When he got through he could see the fire had a firm hold of the whole ground floor. The kitchen door was a single pane of glass, and beyond it the flames had already blackened a fridge and a microwave, and the thin chipboard worktops were curling in the heat. Cupboard doors were burning, revealing empty shelves. Smoke hung, trapped, a foot below the ceiling, as thick and grey as phlegm. A pair of French doors from the yard into the back room were wooden and alight, the glass cracked and blackening.
Shaw listened again, the sound of the fire like a giant gas ring burning, and then – at the edge of hearing – a fire engine’s siren.

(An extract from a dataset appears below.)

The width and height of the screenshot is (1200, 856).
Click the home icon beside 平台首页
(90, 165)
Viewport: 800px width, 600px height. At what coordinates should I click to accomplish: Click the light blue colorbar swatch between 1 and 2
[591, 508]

There wasn’t time to wait. He put his foot through the French doors and ducked as the flames roared out, then stepped back, waiting for the blaze to take a second breath. The room was empty, with just the carpet to burn. A mural depicting a nude woman in savage orange and blue paint strokes covered the biggest wall.
Shaw ran through into the hallway, crouching, holding his breath behind his hand. In the front room there was a three-piece suite, a rug, and a TV set. Bubbles formed, then burst, in the plastic top of a coffee table. Disparate objects: a fitness cycle, a discarded game console on the bare boards of the floor, the metal foil packets from a takeaway curry in the fireplace. Shaw knelt, took in a breath from down near the floorboards, and felt the air burn his lungs.